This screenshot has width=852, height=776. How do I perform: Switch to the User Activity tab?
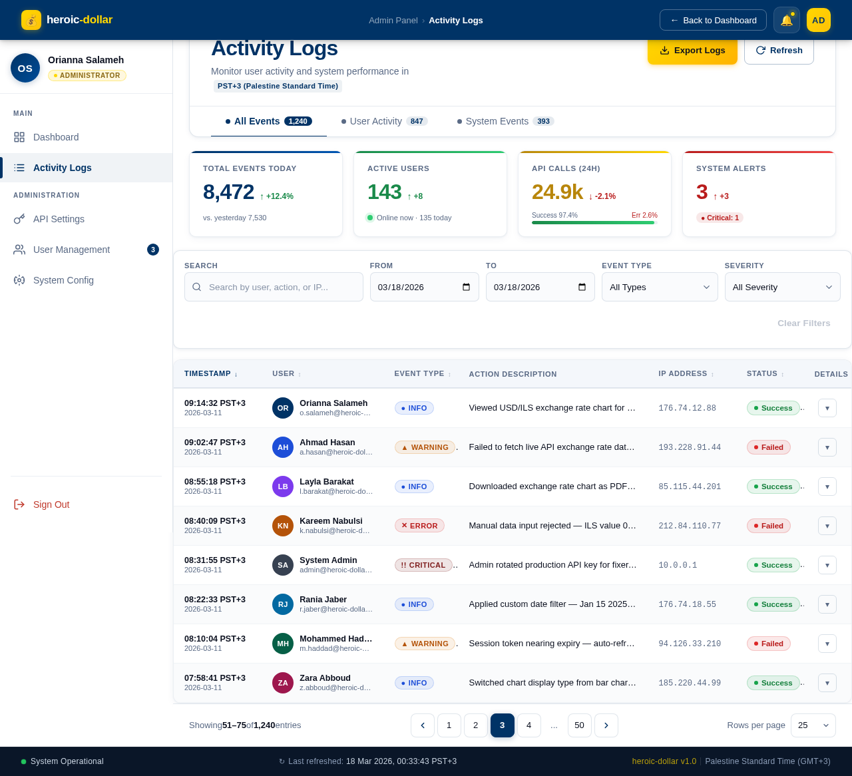pyautogui.click(x=376, y=121)
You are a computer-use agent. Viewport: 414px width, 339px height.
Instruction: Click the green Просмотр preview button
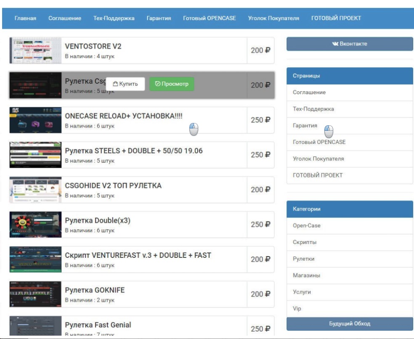click(172, 84)
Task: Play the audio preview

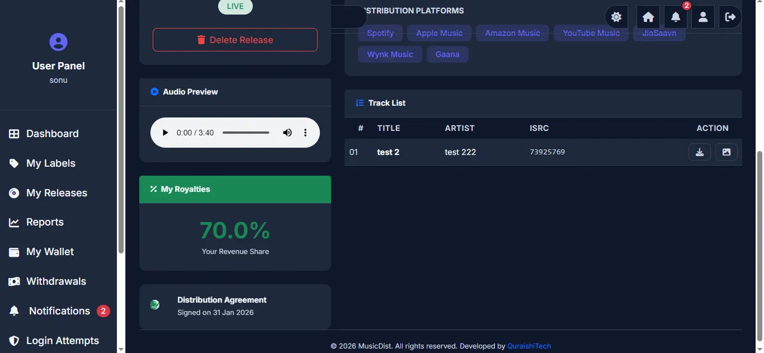Action: coord(165,133)
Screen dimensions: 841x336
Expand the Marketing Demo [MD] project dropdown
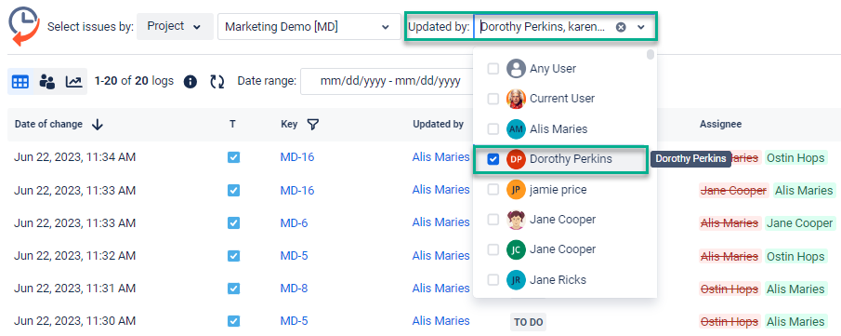[x=308, y=27]
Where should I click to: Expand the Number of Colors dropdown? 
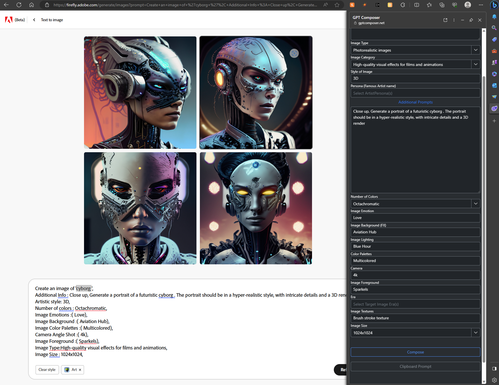(475, 204)
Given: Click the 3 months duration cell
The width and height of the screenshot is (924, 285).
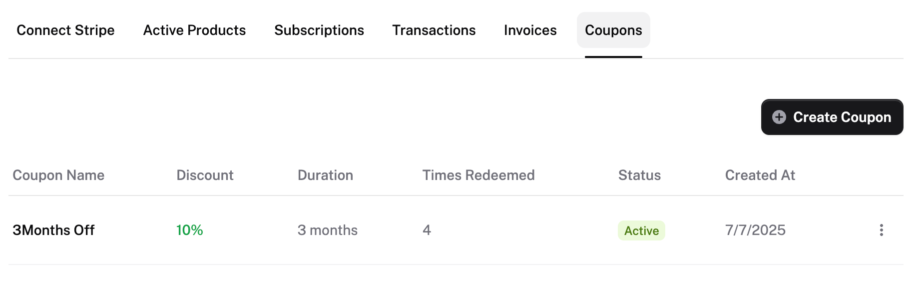Looking at the screenshot, I should coord(328,230).
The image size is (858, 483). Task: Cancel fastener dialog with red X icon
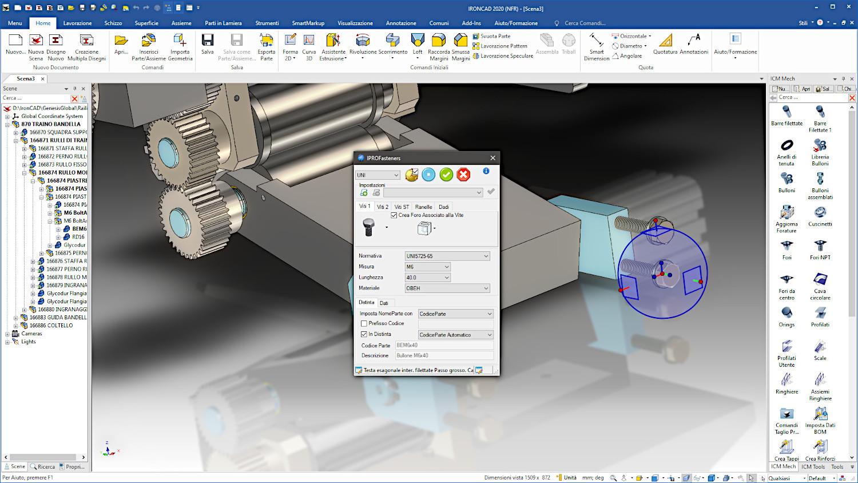click(464, 175)

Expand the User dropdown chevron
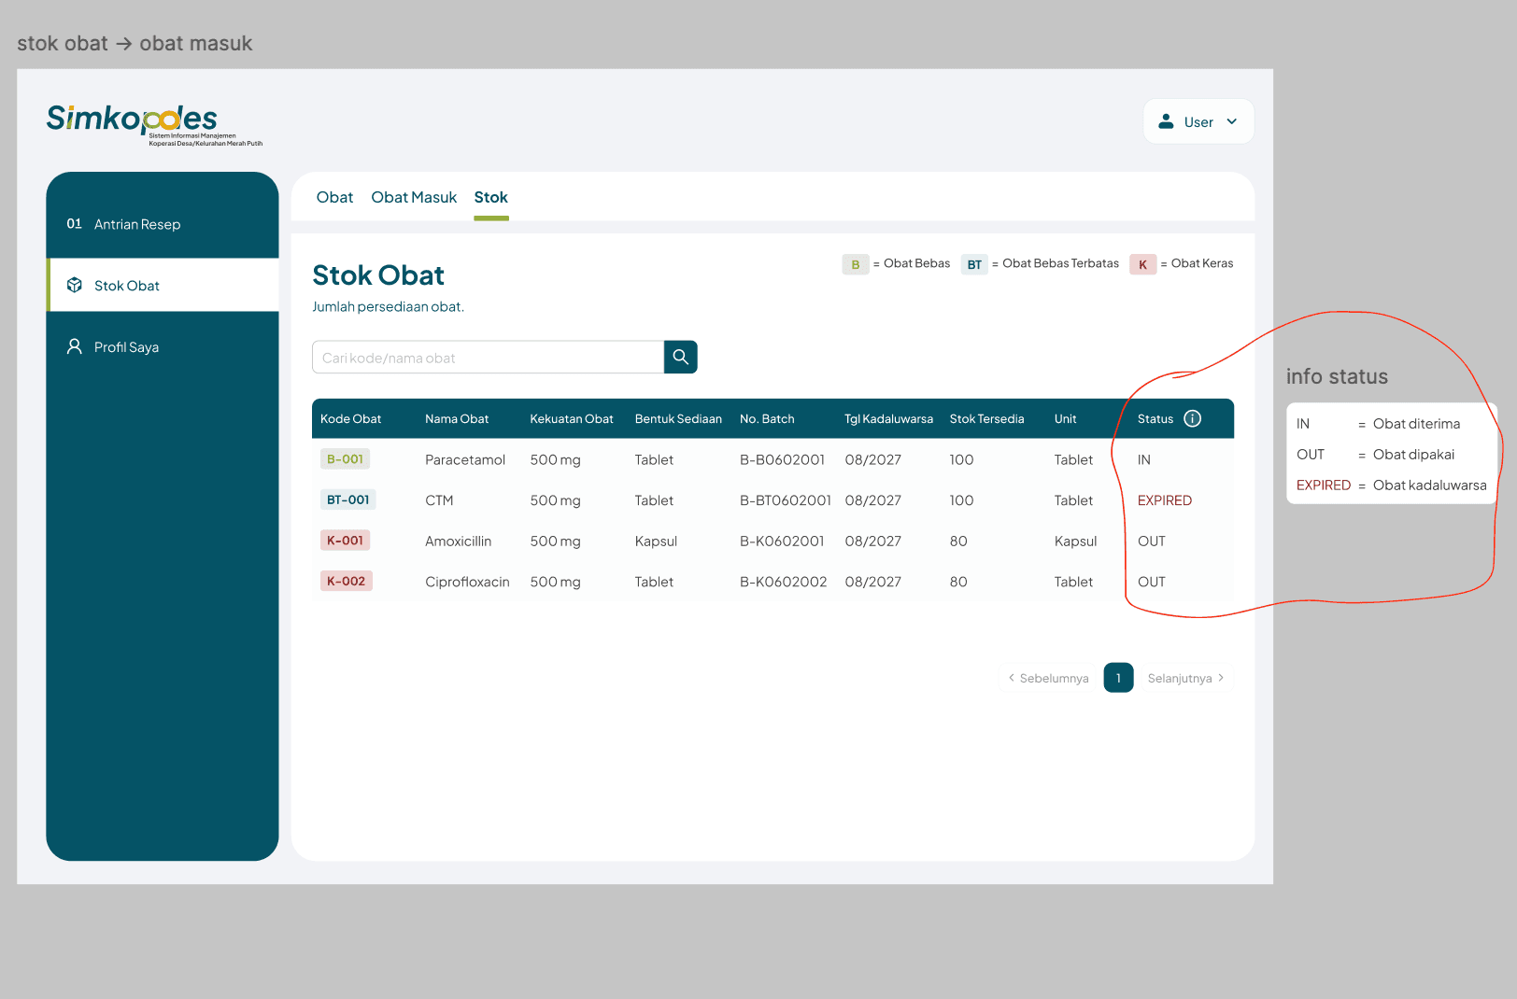(1231, 121)
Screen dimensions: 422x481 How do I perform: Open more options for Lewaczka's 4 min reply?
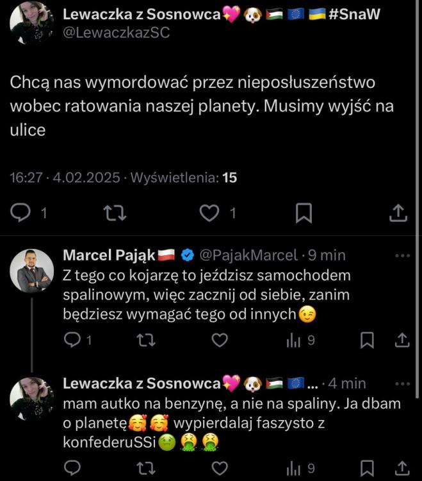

• [Task requirements]
From the first line to the last, reproduce the listing above exactly, leaving the pictures out.

• [Output below]
This screenshot has width=852, height=776. How do I perform: Switch to the User Activity tab?
pyautogui.click(x=376, y=121)
You are a computer-use agent. Viewport: 414px width, 339px height.
Instruction: Click the green Просмотр preview button
click(172, 84)
Task: Play the audio preview

Action: coord(165,133)
Screen dimensions: 841x336
Expand the Marketing Demo [MD] project dropdown
[x=308, y=27]
Where should I click to: Expand the Number of Colors dropdown? 
(475, 204)
Given: Click the 3 months duration cell
The width and height of the screenshot is (924, 285).
Looking at the screenshot, I should coord(328,230).
The image size is (858, 483). Task: Cancel fastener dialog with red X icon
click(464, 175)

Expand the User dropdown chevron
(1231, 121)
Screen dimensions: 422x481 How do I perform: Open more options for Lewaczka's 4 min reply?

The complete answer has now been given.